Sunday, October 14, 2012

Batu Swarovski

Pertama kali saya mendengar tentang batu kristal swarovski yaitu waktu nyari sendal untuk akad nikah.

Sendal itu langsung menarik perhatian ketika saya masuk toko, karena walaupun hampir semua sendal di situ penuh dengan hiasan batu-batu, sendal di rak itu kilaunya beda dari sendal-sendal lain.

Waktu saya coba, ternyata bener, kaki saya seketika terlihat seperti... seperti kakinya Kate Middleton!

Dengan penampakan drastis seperti itu, saya maklum harganya pasti mahal. Tapi waktu saya membalik sendal itu buat ngeliat harganya, ternyata lebih mahal dari perkiraan saya. Sebenarnya sih, untuk ukuran akad nikah, itu gak lebih mahal dari sendal nikahnya si Rika yang mau saya pinjam tapi gak jadi karena gak matching sama baju. Si Rika beli tu sendal diskon pula, dan masih lebih mahal dari sendal ini. Tapi yaaa saya berharap di kota sekecil Padang harganya bisa jauh lebih murah lah.

Maka begitu saya termangu-mangu, langsung deh diprospek sama pramuniaga:
P: "Ini baru loh kaka, bagus banget di kaki kaka."
S: "Mmm, iya sih, tapi apa gak bisa kurang nih harganya?"
P: "Itu udah diskon 10 persen kak."

Trus saya liat sendal yang di rak sebelah. Kurang berkilau memang. Tapi tetap saya cobain. Kali ini ngeliat harga dulu, yang setengah dari sendal tadi. Begitu saya cobain... ta-daaa! Kaki saya terlihat seperti... ya seperti kaki saya.

Harga emang gak bohong ya.

(Item Tersimpan)
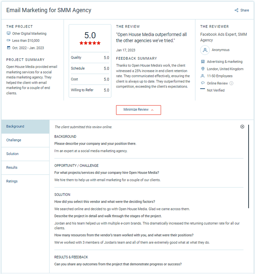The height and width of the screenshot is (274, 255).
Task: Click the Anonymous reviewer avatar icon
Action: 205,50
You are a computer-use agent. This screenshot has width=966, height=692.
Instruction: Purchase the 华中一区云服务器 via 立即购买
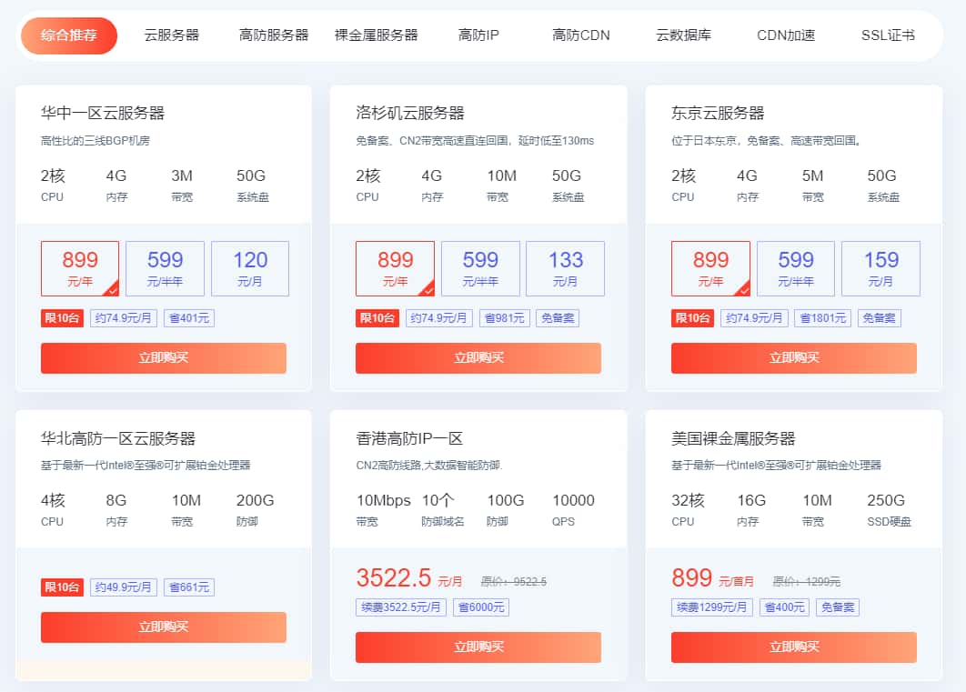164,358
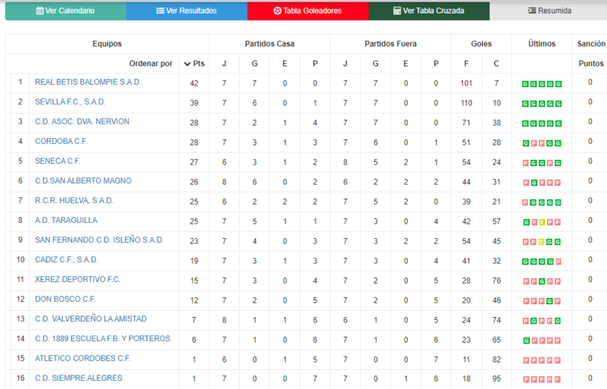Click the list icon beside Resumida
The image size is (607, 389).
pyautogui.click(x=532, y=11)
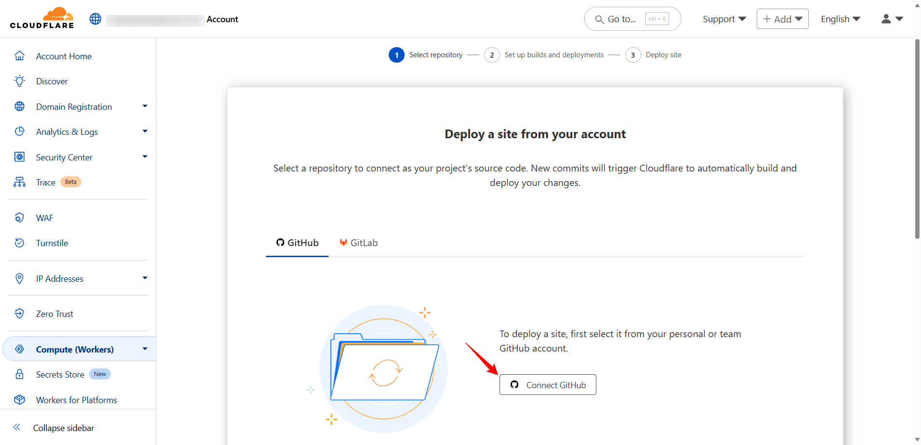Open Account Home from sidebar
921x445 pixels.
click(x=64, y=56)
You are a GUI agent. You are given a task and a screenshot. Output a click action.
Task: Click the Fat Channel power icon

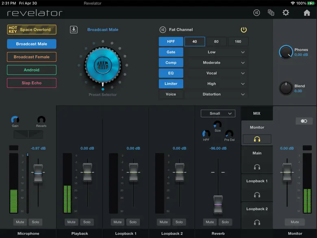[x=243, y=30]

--

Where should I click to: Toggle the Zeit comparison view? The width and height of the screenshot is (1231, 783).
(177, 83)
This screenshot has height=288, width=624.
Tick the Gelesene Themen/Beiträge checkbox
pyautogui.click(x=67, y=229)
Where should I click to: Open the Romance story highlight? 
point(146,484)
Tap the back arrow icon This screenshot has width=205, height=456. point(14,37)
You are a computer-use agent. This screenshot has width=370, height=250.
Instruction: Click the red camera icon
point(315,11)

» LANGKAH PENGERJAAN
A. Tuliskan ulang kata demi kata bagian tulisan tentang sandal Swarovski yang diawali "Pertama kali saya" dan berakhir setelah "dari sendal-sendal lain.".
B. Sebutkan semua ucapan yang ditulis di antara tanda petik dalam tulisan tentang sandal Swarovski.
C. Menurut tulisan tentang sandal Swarovski, apakah pernyataan berikut sesuai? Jawab ya atau tidak, lalu kutip kata-kata teks yang menjadi dasarnya.
(i) Harga sandal di rak sebelah setengah dari harga sandal pertama.
(ii) Pramuniaga menyebut harga sandal sudah didiskon 20 persen.
(iii) Rika membeli sandalnya tanpa potongan harga.
Entri di atas diambil dari sumber yang berbeda.

» PEMBAHASAN JAWABAN
A.
Pertama kali saya mendengar tentang batu kristal swarovski yaitu waktu nyari sendal untuk akad nikah.

Sendal itu langsung menarik perhatian ketika saya masuk toko, karena walaupun hampir semua sendal di situ penuh dengan hiasan batu-batu, sendal di rak itu kilaunya beda dari sendal-sendal lain.

B.
- "Ini baru loh kaka, bagus banget di kaki kaka."
- "Mmm, iya sih, tapi apa gak bisa kurang nih harganya?"
- "Itu udah diskon 10 persen kak."

C.
(i) Ya: "Kali ini ngeliat harga dulu, yang setengah dari sendal tadi."
(ii) Tidak: "Itu udah diskon 10 persen kak."
(iii) Tidak: "Si Rika beli tu sendal diskon pula"